Portfolio Risk Measures - PART I

Case study

The goal of this mini project is to use the techniques we learned in the lecture to analyse Dow Jones 30 stock prices daily from 1991-01-02 to 2000-12-29. The dataset is provided by loading the libraries of QRM and qrmtools, which offer comprehensive functions for modelling and managing risk.

library("QRM")
library("qrmtools")

To access the data, alongside a list of constituent names, we conduct the following code:

data(DJ)        # Dow Jones 30 stock prices
names(DJ)       # List constituents

##  [1] "AA"   "AXP"  "T"    "BA"   "CAT"  "C"    "KO"   "DD"   "EK"   "XOM" 
## [11] "GE"   "GM"   "HWP"  "HD"   "HON"  "INTC" "IBM"  "IP"   "JPM"  "JNJ" 
## [21] "MCD"  "MRK"  "MSFT" "MMM"  "MO"   "PG"   "SBC"  "UTX"  "WMT"  "DIS"

You select d out of 30 companies from the list above to form your own portfolio, with an arbitrary number of shares assigned to each company in the portfolio. For instance, if I choose the 4 companies: “General Electric”, “Intel”, “Coca Cola” and “Johnson & Johnson”, each with an equal number of shares, I would define it in the code as follows:

stock.selection <- c("GE","INTC","KO","JNJ") 
# with number of shares of each company in the portfolio
lambda <- c(1000,1000,1000,1000)

The list below outlines the analysis that you need to perform, with the confidence level for your risk measures suggested to be 99%.

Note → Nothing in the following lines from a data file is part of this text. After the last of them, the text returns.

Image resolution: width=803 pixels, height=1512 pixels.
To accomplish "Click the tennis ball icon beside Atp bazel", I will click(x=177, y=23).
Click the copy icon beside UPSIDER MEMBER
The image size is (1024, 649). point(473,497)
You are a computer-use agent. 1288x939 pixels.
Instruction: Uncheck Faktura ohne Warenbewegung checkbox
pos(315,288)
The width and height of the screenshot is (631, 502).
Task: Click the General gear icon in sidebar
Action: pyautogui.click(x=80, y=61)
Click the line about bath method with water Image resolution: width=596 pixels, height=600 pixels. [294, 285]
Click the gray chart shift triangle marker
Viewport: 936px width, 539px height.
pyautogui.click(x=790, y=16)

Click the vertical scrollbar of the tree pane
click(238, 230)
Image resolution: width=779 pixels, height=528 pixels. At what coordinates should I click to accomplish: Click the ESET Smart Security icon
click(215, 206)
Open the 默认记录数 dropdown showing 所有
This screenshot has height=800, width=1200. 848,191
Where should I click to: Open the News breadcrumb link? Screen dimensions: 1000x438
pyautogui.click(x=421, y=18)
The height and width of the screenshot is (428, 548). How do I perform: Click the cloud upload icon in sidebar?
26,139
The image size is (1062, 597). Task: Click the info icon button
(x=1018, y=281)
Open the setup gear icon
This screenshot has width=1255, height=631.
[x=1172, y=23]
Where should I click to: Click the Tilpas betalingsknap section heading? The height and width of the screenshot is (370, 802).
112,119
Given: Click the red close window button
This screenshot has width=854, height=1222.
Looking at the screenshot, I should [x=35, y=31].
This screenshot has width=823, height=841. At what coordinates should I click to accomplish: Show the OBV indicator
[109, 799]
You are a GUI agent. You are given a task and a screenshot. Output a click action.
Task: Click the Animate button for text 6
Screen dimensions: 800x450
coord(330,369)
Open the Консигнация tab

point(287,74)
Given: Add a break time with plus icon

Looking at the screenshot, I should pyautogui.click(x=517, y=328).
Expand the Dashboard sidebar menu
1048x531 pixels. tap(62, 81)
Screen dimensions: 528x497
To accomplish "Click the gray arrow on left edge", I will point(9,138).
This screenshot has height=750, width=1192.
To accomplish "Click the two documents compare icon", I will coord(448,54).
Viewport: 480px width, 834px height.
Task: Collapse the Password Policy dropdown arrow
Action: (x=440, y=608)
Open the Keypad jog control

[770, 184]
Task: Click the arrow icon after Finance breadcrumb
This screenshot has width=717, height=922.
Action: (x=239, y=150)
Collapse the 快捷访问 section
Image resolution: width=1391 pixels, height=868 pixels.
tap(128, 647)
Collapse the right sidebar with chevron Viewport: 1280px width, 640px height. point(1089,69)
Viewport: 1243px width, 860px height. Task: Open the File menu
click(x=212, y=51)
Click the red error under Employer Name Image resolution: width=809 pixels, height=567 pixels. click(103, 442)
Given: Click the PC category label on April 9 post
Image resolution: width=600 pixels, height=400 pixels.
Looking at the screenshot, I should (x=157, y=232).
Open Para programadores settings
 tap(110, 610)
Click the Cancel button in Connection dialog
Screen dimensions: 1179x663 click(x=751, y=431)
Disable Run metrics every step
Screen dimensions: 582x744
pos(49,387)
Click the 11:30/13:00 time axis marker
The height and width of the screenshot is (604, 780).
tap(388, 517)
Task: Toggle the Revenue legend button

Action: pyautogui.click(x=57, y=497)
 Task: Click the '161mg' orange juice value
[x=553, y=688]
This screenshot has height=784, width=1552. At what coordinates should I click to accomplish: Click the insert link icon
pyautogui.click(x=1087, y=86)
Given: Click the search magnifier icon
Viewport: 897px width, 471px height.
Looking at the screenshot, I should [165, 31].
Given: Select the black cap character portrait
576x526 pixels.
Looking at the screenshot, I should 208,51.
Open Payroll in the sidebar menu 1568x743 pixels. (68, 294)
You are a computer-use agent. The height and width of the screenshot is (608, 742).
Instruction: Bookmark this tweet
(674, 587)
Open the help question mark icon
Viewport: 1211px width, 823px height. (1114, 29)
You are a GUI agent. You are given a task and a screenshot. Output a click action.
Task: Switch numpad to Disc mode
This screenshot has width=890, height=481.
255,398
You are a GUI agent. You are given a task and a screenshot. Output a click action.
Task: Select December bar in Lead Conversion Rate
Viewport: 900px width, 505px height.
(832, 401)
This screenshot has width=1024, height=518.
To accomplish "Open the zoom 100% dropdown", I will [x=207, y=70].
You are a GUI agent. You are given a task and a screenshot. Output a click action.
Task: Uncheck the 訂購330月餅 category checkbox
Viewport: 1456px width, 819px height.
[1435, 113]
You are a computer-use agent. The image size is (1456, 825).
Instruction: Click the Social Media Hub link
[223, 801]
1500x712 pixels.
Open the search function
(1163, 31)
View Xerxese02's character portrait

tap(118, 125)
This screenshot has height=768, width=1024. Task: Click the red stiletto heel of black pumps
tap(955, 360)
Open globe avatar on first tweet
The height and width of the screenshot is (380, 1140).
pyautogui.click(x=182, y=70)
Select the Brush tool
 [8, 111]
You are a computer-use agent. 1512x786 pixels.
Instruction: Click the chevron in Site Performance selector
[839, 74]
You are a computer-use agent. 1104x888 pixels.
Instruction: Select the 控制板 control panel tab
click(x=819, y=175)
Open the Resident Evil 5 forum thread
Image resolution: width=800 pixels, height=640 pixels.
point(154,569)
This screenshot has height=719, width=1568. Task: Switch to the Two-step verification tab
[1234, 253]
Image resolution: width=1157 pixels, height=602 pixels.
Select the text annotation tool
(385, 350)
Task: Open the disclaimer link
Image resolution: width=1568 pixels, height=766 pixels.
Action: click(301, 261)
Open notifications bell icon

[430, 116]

Prepare the data set for your portfolio so that it can be analysed by R.
Construct and plot the time series of the log prices of your selected stocks.
Plot the scatter plots for the log return pairs among your selected stocks, with a reference to the built-in function pairs().
Construct a loss operator function and find
- the losses of selected stocks over the full sample period;
- the losses of selected stocks on the first day; and
- the linearised losses of selected stocks on the first day.
Construct unbiased estimates for the mean and covariance for the stocks in your portfolio.
Calculate the value-at-risk and expected shortfall for your portfolio losses
- with an assumption of normal distribution; and
- without making any assumptions about the underlying distribution.

Reference codes

Load libraries and data.

library("QRM")
library("qrmtools")

data(DJ)     # Dow Jones 30 stock prices
names(DJ)    # List constituents

##  [1] "AA"   "AXP"  "T"    "BA"   "CAT"  "C"    "KO"   "DD"   "EK"   "XOM" 
## [11] "GE"   "GM"   "HWP"  "HD"   "HON"  "INTC" "IBM"  "IP"   "JPM"  "JNJ" 
## [21] "MCD"  "MRK"  "MSFT" "MMM"  "MO"   "PG"   "SBC"  "UTX"  "WMT"  "DIS"

For the companies above, please see http://money.cnn.com/data/dow30/ for details.

Set parameters.

Choose the following companies and allocate 1000 shares to each: General Electric, Intel, Coca Cola, and Johnson & Johnson. Further set the confidence level $\alpha$ to 99%.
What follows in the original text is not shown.